Il Corvetto, una delle zone in cui il Comune ha introdotto il coprifuoco per kebab e call center, resta quindi un quartiere molto caldo. Il vicesindaco Riccardo De Corato invece spara numeri sull'ardita lotta alla 'movida rumorosa'. Strane priorità a Milano.

Intanto che l'Amministrazione dà la caccia ai pericolosissimi dj abusivi che spacciano decibel, pochi passi più in là tra via Polesine e via Ravenna, via Fabio Massimo e via Marochetti, gli italiani legati alle cosche controllano indisturbati il racket delle abitazioni e fanno affari con i trafficanti di droga africani come leggiamo su Repubblica.

Le ronde contro i pericolosi negozi di kebab non servono a togliere potere ai clan. Resiste il racket degli alloggi popolari, soprattutto nella parte sud di via Ravenna, continua Repubblica.

C'è chi è sempre informato sugli sfratti, sugli anziani che stanno andando in ospedale o che muoiono. Rispetto a via Padre Luigi Monti, passateci il termine, si 'risparmia': si va dai 500 euro ai 1.500.

Quando si paga si compri il 'pacchetto': nel prezzo sono compresi anche gli uomini che arrivano a sfondarti la porta.

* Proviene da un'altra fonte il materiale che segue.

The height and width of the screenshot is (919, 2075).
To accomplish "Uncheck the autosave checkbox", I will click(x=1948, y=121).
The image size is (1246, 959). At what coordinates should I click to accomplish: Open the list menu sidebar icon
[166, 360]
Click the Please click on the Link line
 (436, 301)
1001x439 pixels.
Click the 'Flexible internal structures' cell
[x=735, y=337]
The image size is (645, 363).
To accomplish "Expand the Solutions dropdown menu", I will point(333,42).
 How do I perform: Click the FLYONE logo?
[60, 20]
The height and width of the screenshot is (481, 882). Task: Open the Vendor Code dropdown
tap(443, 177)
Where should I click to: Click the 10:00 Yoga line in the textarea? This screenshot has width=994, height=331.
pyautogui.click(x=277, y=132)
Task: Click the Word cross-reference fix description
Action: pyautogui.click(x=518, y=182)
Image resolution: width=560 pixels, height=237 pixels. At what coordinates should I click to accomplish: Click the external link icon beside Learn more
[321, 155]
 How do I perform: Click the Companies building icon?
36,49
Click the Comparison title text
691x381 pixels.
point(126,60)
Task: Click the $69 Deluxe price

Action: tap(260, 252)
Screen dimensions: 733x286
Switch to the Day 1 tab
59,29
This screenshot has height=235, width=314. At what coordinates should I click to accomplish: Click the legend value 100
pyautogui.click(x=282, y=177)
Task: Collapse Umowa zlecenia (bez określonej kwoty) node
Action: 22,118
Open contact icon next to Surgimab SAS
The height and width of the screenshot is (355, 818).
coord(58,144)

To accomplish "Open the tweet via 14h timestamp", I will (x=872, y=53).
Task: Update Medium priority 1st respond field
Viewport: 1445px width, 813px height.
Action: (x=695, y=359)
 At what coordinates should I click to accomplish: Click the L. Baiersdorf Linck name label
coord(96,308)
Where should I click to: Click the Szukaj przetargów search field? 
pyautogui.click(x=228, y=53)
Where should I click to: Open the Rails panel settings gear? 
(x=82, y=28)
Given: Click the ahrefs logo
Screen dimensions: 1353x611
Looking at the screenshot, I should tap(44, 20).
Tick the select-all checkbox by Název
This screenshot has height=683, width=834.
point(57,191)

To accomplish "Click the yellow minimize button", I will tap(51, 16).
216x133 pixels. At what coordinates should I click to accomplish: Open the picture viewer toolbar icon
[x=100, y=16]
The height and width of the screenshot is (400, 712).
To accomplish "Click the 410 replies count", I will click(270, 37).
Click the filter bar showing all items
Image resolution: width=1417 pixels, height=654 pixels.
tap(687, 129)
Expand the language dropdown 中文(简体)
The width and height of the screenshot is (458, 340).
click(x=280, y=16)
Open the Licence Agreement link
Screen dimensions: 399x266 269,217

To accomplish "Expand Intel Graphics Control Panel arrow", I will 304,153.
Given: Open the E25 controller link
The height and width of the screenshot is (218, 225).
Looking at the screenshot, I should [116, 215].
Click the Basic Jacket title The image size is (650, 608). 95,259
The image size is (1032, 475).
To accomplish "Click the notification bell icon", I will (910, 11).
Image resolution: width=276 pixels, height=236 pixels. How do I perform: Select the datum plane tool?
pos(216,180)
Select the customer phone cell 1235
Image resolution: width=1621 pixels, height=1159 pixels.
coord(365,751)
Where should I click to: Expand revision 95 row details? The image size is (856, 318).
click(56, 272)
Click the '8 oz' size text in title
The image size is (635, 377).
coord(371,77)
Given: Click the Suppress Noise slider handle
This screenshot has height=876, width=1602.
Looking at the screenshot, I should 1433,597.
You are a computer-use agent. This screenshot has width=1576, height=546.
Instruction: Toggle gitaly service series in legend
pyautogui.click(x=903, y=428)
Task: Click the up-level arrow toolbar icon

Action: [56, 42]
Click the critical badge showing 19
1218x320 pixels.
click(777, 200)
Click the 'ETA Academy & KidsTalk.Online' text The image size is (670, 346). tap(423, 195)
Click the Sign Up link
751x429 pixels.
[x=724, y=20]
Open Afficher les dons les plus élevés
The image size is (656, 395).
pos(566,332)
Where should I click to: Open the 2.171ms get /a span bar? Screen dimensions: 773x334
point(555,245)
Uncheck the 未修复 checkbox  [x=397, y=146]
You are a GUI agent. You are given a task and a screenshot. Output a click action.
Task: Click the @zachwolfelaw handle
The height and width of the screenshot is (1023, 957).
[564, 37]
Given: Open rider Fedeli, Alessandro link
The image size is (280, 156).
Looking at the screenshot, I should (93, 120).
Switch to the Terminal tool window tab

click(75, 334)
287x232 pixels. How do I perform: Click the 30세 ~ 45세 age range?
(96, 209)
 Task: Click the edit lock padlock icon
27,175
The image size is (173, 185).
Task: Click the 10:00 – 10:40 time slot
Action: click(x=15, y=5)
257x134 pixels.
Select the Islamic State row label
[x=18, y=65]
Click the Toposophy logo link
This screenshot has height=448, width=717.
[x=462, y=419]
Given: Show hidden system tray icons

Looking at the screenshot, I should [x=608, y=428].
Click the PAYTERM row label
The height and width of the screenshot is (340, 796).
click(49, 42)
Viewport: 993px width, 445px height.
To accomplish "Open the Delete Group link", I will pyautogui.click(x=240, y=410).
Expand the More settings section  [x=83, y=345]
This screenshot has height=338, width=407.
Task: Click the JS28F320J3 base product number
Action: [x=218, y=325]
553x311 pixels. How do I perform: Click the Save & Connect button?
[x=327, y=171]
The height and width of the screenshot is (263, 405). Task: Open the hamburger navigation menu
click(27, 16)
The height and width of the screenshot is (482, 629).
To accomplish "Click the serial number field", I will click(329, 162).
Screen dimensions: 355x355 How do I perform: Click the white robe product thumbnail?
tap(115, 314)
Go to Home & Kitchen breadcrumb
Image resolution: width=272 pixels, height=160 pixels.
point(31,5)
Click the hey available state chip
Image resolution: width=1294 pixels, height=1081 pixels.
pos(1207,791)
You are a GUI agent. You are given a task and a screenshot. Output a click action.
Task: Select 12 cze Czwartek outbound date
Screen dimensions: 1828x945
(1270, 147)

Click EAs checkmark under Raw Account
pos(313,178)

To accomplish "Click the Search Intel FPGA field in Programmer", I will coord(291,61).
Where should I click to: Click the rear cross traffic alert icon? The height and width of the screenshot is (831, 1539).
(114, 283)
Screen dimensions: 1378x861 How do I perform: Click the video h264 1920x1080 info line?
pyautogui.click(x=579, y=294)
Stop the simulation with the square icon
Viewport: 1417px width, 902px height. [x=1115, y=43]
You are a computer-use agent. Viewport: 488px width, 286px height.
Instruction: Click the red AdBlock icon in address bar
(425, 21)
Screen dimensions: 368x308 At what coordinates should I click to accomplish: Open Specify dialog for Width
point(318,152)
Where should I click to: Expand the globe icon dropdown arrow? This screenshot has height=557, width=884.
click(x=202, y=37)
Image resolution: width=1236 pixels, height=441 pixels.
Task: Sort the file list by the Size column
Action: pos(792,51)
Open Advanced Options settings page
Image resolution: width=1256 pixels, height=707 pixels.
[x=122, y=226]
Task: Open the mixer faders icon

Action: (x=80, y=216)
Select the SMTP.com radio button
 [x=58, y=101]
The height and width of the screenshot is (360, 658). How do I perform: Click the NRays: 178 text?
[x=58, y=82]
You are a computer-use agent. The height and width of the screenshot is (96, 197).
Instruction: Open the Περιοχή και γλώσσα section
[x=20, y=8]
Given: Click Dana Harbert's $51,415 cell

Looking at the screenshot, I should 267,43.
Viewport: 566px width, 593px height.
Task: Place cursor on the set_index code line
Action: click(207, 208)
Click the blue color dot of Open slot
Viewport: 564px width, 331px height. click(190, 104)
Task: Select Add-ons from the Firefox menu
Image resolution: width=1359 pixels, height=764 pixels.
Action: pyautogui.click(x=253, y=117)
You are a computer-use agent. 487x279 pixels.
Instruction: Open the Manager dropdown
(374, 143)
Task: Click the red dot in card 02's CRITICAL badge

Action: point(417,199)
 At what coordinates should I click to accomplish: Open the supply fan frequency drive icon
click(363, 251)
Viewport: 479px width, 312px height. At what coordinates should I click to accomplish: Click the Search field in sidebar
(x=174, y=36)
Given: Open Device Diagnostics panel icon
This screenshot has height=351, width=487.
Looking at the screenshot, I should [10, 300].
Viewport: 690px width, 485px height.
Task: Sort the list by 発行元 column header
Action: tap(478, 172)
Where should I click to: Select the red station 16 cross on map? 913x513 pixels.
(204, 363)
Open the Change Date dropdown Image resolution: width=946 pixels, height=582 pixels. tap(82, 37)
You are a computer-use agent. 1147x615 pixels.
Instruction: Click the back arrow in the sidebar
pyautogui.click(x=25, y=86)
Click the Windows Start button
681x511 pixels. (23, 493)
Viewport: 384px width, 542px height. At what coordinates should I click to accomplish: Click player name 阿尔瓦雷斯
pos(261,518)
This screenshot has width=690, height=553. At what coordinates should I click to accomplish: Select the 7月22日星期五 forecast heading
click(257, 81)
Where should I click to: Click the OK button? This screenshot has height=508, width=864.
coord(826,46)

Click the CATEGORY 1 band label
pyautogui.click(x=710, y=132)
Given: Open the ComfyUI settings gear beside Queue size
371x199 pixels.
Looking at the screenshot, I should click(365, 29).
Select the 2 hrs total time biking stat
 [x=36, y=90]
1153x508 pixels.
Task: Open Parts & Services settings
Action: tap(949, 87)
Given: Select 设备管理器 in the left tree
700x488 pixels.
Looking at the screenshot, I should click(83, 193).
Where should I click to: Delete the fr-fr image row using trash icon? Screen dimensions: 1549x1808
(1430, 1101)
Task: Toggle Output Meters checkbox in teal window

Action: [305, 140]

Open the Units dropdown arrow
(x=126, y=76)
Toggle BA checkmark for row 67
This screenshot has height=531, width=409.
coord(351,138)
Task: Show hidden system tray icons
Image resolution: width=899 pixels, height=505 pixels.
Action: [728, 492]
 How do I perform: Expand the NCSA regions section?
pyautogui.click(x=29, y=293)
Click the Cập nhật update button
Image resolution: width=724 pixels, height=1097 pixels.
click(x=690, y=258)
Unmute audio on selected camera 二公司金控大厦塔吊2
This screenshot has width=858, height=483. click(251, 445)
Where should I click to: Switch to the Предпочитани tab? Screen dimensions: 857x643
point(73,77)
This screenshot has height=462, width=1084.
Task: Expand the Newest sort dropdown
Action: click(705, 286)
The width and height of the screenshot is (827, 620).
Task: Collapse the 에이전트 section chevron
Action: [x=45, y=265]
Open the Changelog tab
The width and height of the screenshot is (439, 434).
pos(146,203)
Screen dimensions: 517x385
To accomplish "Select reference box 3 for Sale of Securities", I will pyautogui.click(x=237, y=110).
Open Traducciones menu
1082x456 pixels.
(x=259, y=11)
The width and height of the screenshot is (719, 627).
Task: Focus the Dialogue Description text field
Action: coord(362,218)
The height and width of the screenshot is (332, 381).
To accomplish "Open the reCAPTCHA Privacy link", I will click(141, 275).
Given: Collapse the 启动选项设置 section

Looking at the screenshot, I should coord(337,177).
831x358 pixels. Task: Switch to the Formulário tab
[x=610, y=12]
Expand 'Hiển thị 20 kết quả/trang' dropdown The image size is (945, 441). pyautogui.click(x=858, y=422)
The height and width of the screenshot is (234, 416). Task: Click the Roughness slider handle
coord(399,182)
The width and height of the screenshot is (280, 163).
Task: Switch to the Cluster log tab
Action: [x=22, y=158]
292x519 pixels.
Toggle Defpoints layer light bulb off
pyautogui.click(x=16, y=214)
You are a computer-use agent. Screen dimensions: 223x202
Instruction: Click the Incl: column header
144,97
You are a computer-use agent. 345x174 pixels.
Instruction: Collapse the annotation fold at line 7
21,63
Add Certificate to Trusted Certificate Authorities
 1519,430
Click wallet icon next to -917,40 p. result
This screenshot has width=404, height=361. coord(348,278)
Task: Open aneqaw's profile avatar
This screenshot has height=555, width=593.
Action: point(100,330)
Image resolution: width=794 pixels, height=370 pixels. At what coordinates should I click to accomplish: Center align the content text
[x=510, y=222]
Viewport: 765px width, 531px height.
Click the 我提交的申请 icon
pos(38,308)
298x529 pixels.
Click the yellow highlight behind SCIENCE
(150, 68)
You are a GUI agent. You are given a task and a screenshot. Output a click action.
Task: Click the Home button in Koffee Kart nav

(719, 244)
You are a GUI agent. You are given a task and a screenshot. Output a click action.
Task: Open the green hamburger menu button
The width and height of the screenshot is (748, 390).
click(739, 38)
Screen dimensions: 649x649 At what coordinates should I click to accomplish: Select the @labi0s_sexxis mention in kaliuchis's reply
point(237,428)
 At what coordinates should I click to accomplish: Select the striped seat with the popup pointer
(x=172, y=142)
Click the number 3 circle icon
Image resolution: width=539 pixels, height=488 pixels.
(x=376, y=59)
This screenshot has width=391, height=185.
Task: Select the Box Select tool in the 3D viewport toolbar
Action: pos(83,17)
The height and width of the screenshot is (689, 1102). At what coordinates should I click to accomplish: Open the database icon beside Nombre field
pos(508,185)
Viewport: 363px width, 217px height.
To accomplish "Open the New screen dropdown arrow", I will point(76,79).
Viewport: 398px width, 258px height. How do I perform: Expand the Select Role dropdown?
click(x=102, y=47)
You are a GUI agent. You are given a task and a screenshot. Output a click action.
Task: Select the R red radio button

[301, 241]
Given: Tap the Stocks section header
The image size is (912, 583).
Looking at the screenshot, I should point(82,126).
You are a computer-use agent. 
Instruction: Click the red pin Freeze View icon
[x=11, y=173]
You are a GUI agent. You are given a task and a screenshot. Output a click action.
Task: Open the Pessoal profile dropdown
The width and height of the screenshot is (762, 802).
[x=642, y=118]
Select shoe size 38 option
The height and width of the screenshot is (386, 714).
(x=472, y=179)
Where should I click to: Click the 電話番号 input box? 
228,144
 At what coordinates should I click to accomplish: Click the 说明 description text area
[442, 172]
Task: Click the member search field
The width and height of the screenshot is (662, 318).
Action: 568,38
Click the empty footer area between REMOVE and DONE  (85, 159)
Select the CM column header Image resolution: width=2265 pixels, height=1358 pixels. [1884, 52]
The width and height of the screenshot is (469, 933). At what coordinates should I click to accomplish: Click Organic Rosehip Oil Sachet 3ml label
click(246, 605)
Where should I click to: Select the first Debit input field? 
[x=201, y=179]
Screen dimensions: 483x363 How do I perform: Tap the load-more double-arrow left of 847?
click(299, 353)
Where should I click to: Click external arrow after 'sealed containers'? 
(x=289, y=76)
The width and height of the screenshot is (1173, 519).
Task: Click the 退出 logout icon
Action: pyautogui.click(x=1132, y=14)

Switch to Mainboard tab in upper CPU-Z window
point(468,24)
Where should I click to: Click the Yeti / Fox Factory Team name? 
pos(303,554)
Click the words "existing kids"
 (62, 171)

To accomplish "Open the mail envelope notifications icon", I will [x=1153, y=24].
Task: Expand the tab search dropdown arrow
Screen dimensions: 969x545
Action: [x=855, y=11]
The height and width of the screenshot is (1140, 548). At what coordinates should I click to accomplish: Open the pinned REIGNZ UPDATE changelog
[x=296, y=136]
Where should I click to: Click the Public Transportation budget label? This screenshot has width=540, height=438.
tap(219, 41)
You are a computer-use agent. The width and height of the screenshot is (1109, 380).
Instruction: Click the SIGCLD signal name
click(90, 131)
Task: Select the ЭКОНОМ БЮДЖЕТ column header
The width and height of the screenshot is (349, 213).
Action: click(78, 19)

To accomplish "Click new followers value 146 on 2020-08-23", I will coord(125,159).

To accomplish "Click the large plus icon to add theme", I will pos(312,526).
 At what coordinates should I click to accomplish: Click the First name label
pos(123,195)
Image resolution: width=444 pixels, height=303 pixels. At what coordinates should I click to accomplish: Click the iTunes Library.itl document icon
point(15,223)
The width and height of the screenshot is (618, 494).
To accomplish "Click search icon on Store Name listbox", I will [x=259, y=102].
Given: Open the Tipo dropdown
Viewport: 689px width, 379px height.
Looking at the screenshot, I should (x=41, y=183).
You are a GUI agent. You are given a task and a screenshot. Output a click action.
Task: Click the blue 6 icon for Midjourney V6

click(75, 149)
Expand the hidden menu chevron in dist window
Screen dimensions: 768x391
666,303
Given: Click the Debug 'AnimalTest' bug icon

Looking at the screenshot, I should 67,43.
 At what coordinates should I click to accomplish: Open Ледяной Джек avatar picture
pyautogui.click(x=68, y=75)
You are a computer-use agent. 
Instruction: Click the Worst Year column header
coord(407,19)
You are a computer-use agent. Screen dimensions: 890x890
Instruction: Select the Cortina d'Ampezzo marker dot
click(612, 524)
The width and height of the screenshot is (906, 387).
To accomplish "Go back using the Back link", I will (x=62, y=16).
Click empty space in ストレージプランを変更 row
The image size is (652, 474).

Le famiglie controllano decine di appartamenti. Gli sfratti sono pochissimi e spesso, come accade purtroppo a Milano, riguardano madri e bambini. Quasi mai gli uomini del racket. Gli investigatori che da anni controllano il quartiere conoscono molto bene l'elenco dei caseggiati e i nomi dei clan (napoletani, pugliesi e calabresi). Quindi non basta il coprifuoco a risolvere i problemi di Milano.